Vertex Shader Performance
When working with “pure” geometry, the GeForce 8800 GTX is for some unclear reason slower than the last-generation solutions with their dedicated vertex processors, but the unified architecture shows its best as soon as there appear light sources in the scene. The GeForce 8800 GTX never slows down much here even when it has to process as many as eight light sources.
So, this is a striking example of the superiority of a unified architecture over an architecture with independent blocks of pixel and vertex processors: 128 stream processors show an exceptional speed against 8 special-purpose ones (even though containing several ALUs in each).
When it comes to rendering several highly polygonal models in a scene with one light source, The GeForce 8800 GTX behaves exactly as it did in Xbitmark without any light sources, being a little slower than the Radeon X1950 XTX.
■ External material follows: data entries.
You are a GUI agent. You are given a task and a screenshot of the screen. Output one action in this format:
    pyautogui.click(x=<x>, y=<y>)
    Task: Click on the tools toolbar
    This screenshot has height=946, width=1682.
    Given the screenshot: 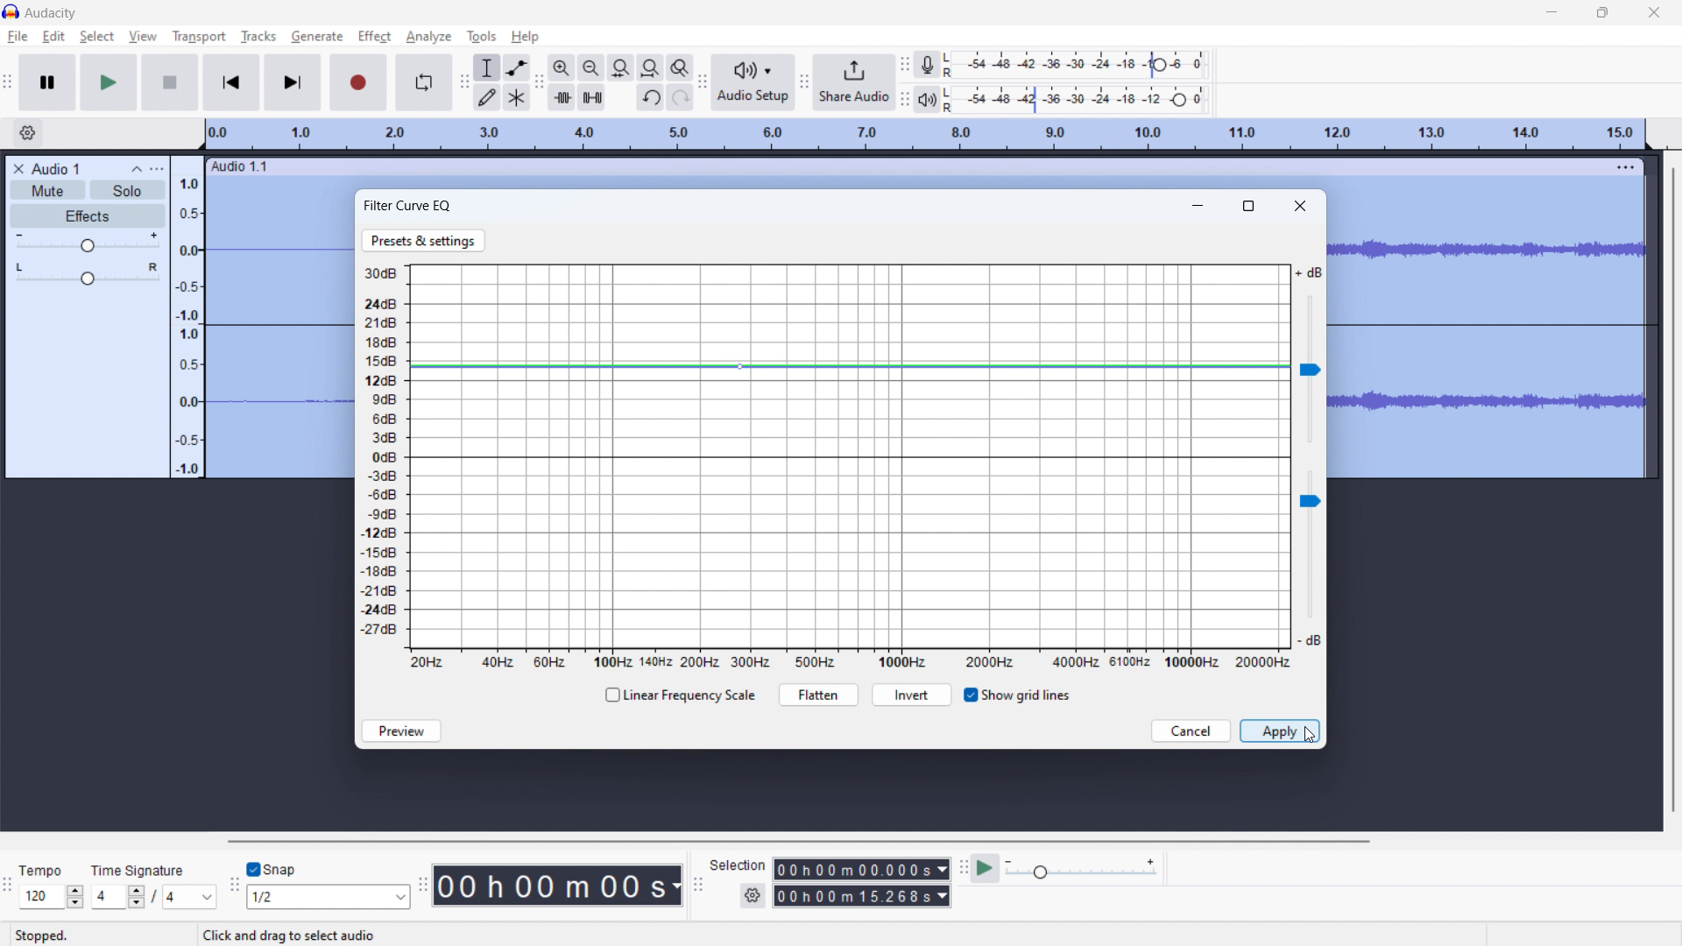 What is the action you would take?
    pyautogui.click(x=462, y=82)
It’s different in the test that renders vegetation in which every blade of grass is rendered independently with the help of a vertex shader. This scene is closer to real game scenes than the previous one and the GeForce 8800 GTX feels at ease here, speeding up suddenly. It enjoys a 65% advantage over the GeForce 7900 GTX.
The analogous test from 3DMark06 produces different results. It’s Radeon X1950 XTX that is an outsider here since its vertex processors work at a lower frequency in comparison with the GeForce 7900 GTX: 650MHz against 700MHz. The GeForce 8800 GTX shows almost the same result as the ex-flagship of Nvidia’s single-chip graphics cards.
The results of the Complex Vertex Shader test coincide with the numbers from the same-name 3DMark05 test with an up to 0.1-0.2 precision.